A Quarta Turma do Superior Tribunal de Justiça (STJ) decidiu nesta terça-feira (9) que um transexual pode mudar o sexo registrado em sua identidade civil sem necessidade de realizar uma cirurgia de mudança de sexo.
Os órgãos responsáveis pelo cadastro civil ficam proibidos de incluírem, ainda que de forma sigilosa, a expressão “transexual”, o sexo biológico e os motivos das modificações registrais.
A decisão final do STJ não vai obrigar outros tribunais a decidirem da mesma maneira, mas servirá de referência para casos semelhantes nas instâncias inferiores.
A decisão foi tomada após os ministros acolherem pedido de modificação de nome e de gênero de uma transexual que apresentou uma avaliação psicológica pericial para demonstrar que se identificava desde a infância como mulher.
Para o colegiado, o direito dos transexuais à retificação do registro não pode ser condicionado à realização de cirurgia, que pode inclusive ser inviável do ponto de vista financeiro ou por impedimento médico.
No pedido de retificação de registro, a autora afirmou que, apesar de não ter se submetido à operação de transgenitalização, realizou intervenções hormonais e cirúrgicas para adequar sua aparência física à realidade psíquica, o que gerou dissonância evidente entre sua imagem e os dados constantes do assentamento civil.
Antes de chegar ao STJ, o caso tramitou no Tribunal de Justiça do Rio Grande do Sul (TJ-RS). O TJ permitiu a mudança no nome do transexual, mas negou a alteração do gênero no registro civil de masculino para feminino.
O recurso ao STJ foi apresentado pelo próprio Ministério Público, que se manifestou favoravelmente à mudança no registro.
Em seu voto, o relator do caso no STJ, ministro Luís Felipe Salomão, argumentou que o Estado não pode impor restrições contra a “dignidade da pessoa humana” ao obrigar a realização da cirurgia para mudar o documento. Tal imposição, na visão do magistrado, “configura claramente indevida intromissão estatal na liberdade de autodeterminação da identidade de gênero alheia”.
O ministro chamou a atenção para a legislação argentina que não exige cirurgia nem laudos médicos ou psicológicos para efetuar a mudança no registro civil.

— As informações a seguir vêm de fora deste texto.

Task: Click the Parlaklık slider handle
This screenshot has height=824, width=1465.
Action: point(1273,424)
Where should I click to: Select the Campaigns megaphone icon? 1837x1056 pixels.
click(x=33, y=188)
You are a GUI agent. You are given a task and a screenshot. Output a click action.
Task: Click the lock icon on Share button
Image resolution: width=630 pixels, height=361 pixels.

Salomão disse que projeto de lei com conteúdo semelhante tramita na Câmara, mas sem avanço.
No voto, o relator afirmou que cabe ao STJ levar em consideração as modificações de hábitos e costumes sociais no julgamento de questões relevantes, observados os princípios constitucionais e a legislação vigente.

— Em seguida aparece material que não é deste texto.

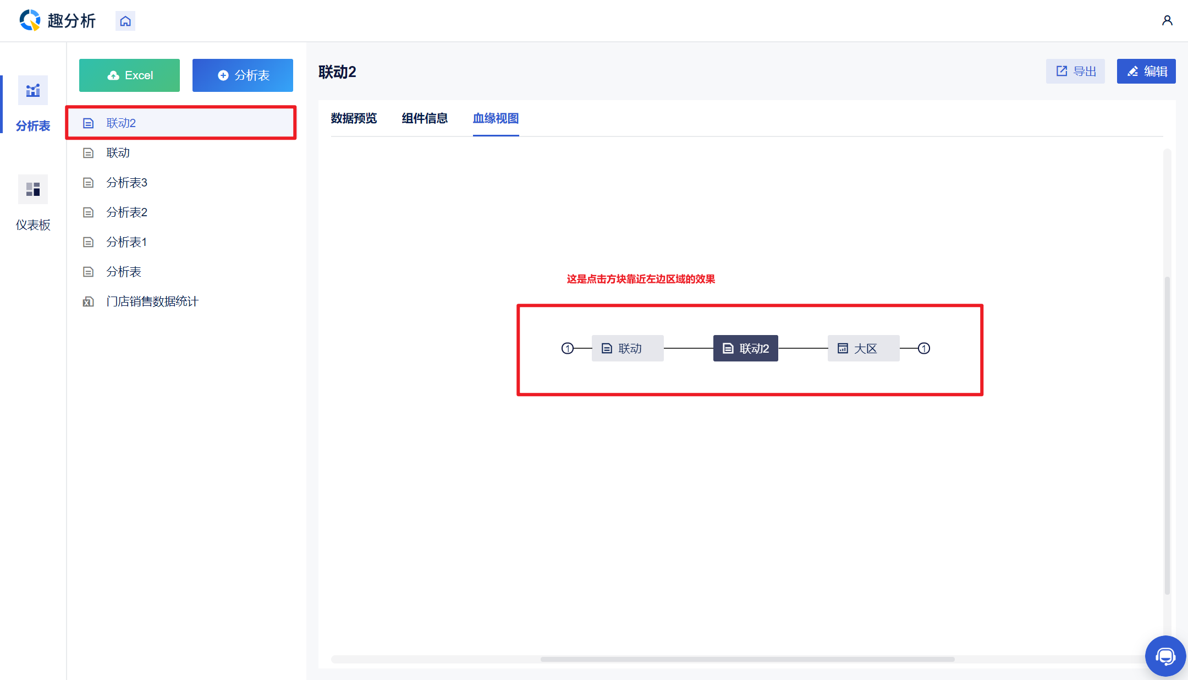Viewport: 1188px width, 680px height.
Task: Open the customer support chat bubble
Action: (1165, 656)
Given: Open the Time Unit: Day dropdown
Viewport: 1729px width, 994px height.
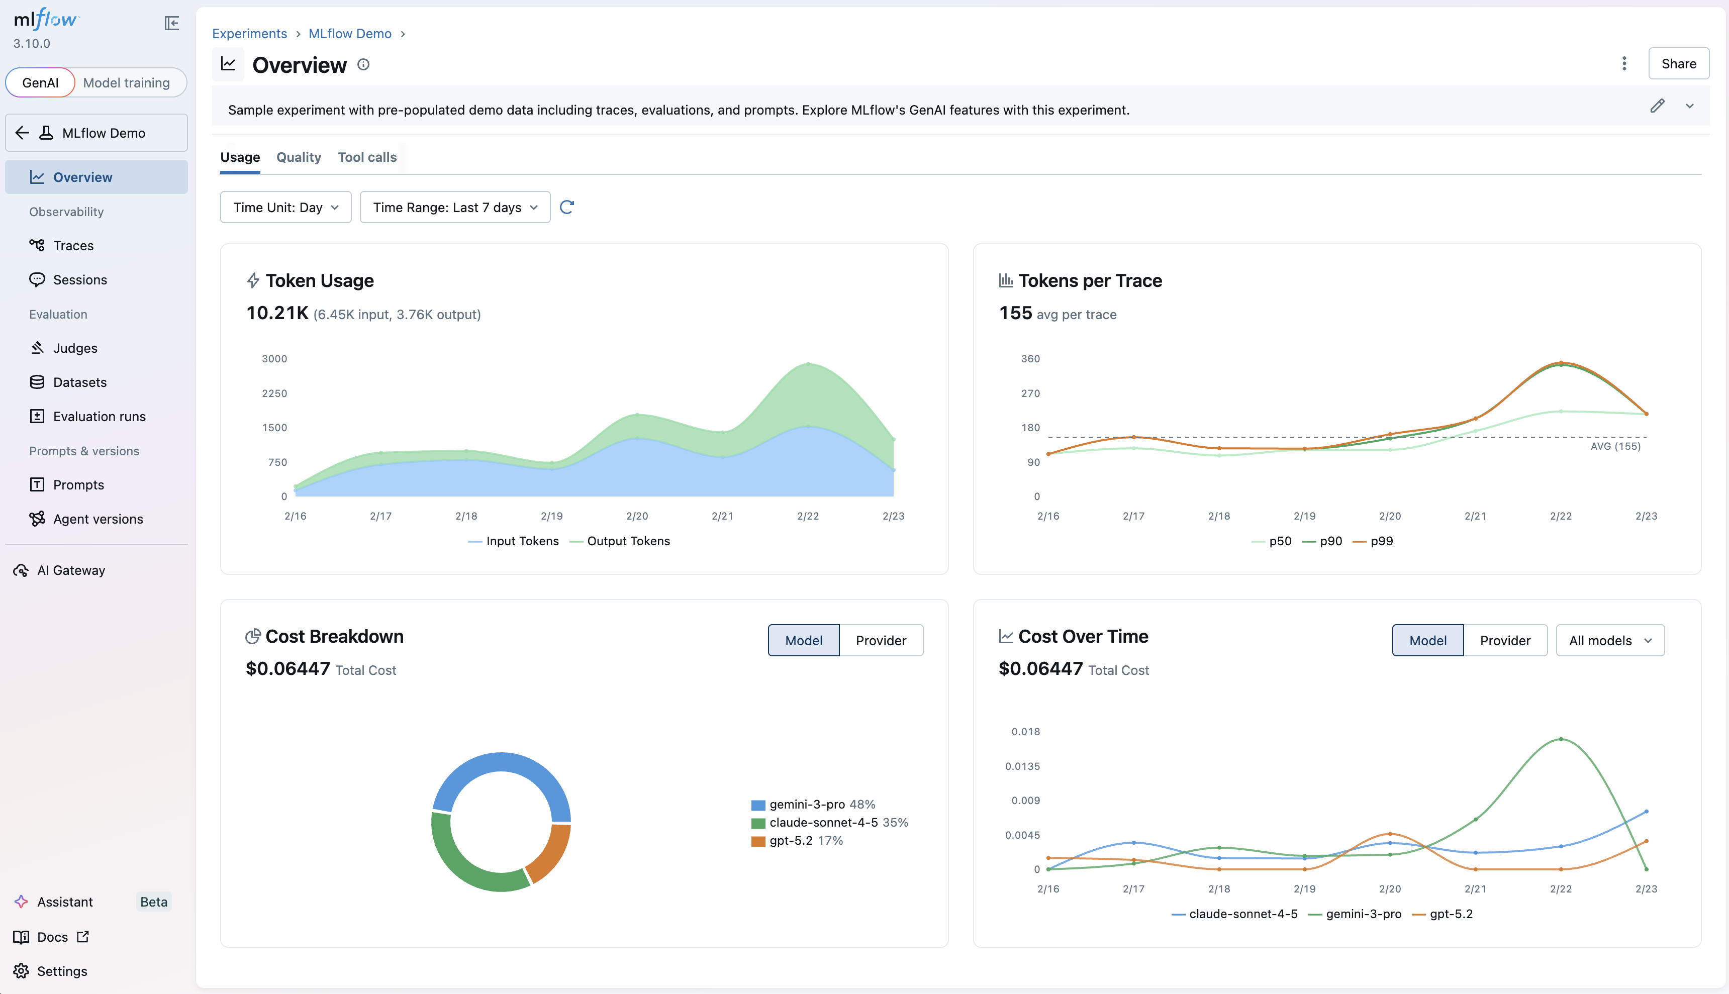Looking at the screenshot, I should click(x=285, y=207).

No voto, o ministro afirmou que as pessoas caracterizadas como transexuais, via de regra, não aceitam o seu gênero, vivendo em desconexão psíquico-emocional com o seu sexo biológico e, de um modo geral, buscando formas de adequação a seu sexo psicológico.
Supremo
Há ao menos duas ações semelhantes em tramitação no Supremo Tribunal Federal (STF). Em abril deste ano, a Corte chegou a iniciar o julgamento de uma ação.
O julgamento, no entanto, foi adiado, e os ministros apenas ouviram as posições de advogados e da Defensoria Pública da União, sem data para ser retomado. Eles resolveram aguardar outra ação semelhante ser pautada para começarem a votar e decidir sobre a questão.